While this may not be tending toward lineal purist or racial supremacy, the traditional DNA built confidence in people, retell their history, check anomalies and enthrone decency in communities. An incorrigible thief is avoided in getting a friendly hand. A lazy drone entering a family line is checked. The issue of nature or nurture is skillfully addressed. The thoughts therein makes Mother’s Day an important event in some Igbo communities. Forefathers  and foremothers are deep objects in the unknown African DNA.

Another subtle component in the African DNA tissue is the Ihu.

Ihuu is not merely a praise song or a listing of progenitors. It does more. Ihu adds to the family listings, ornamental expressions woven into analysis of individual/ group, cognomen, occupations, exploits, vulnerabilities, and generational attributes stretched to time beyond current knowledge and imaginations. It provides a deep African DNA analyses without a laboratory.

Occasion that provides liberal usage of ihu are joyful celebration like marriage. chieftaincy ceremonies. burials of kings, Omu, old persons, and carnivals –  igba egbensu/ ine, ukwukpe and other dances.

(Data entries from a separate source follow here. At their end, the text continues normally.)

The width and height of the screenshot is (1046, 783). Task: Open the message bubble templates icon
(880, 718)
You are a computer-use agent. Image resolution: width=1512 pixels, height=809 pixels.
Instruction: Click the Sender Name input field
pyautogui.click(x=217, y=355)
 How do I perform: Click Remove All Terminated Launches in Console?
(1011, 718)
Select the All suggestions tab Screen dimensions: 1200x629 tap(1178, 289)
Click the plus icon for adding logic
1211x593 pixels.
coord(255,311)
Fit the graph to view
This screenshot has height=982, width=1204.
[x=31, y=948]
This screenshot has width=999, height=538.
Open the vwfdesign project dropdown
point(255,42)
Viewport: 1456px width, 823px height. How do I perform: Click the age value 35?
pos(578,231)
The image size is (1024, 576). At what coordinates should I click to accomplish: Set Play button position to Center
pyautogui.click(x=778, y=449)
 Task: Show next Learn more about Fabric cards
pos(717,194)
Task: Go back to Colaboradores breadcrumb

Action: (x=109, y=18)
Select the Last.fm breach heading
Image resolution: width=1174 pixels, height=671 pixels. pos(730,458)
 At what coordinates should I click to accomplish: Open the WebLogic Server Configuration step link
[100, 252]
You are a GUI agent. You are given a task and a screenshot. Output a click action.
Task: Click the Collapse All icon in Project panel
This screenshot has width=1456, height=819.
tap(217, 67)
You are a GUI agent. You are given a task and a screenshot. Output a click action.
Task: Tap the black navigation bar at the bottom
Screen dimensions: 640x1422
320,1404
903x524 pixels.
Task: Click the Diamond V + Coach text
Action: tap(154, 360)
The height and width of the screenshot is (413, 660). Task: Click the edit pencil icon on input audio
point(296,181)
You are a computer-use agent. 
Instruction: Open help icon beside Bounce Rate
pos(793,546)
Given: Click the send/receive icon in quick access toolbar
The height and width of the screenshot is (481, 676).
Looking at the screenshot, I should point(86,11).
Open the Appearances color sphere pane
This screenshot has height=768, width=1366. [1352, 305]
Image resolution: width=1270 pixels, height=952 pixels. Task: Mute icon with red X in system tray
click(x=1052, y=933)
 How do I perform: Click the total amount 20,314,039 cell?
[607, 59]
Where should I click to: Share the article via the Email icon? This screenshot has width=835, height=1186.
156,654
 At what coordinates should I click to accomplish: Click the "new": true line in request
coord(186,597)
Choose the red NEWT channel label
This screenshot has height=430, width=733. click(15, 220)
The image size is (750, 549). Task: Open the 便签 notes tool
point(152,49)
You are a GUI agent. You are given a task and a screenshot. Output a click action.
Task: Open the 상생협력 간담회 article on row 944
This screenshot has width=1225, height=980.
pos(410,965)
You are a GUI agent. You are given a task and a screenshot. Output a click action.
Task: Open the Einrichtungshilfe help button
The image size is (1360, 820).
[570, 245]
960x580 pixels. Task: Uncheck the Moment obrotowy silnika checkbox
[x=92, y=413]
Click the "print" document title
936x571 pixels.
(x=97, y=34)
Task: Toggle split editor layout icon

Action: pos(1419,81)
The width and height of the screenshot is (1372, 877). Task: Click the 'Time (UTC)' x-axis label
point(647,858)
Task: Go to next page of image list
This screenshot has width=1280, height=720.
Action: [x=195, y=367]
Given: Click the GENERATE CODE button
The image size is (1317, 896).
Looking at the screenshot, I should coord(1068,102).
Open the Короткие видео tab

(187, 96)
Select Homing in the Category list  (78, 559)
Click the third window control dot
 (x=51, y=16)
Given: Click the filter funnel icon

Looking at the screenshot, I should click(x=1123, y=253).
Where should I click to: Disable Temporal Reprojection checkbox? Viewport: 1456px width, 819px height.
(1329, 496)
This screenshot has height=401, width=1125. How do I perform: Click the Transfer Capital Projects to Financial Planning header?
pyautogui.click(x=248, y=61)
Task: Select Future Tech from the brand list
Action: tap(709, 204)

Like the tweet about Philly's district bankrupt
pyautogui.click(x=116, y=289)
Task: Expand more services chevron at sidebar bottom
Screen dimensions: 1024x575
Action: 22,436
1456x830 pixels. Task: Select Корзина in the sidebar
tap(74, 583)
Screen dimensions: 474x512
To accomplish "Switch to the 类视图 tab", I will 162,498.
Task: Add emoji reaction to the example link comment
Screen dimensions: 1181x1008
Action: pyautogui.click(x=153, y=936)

The pain in this generation is the gradual and daily loss in death without any replication those with the mental capacity and astuteness to reasonably capture the tune, tenor and tending of ihu beyond regurgitating ancient art as if forced by the exigencies of a recall. African DNA and its usage have far reaching significance in genetic knowledge even in its crudest form.

Beyond this, many of us talk about our forefathers. Do we know too that there are foremothers. Have we ever asked our parents about their foremothers? For many including feminists in Africa, how many can recount the history of mothers beyond grandmothers. In an environment where swearing affidavit is used to establish age, and there are no public records, the knowledge of past mothers provides DNA details outside the laboratory.

If you can give a genealogy of 6 to 10 mothers before the current one, we salute you. Educate us on the method of establishing and keeping that list. How broad is your data on each of them?

African DNA is an explorative study that can deepen your thoughts on some of the ways societies used what they had to organize themselves and achieve breakthroughs. There are a lot to learn in your communities and a delay in its documentation may turn the knowledge not only endangered but a lost kind of knowledge. We welcome you to imaife “CRUDE.”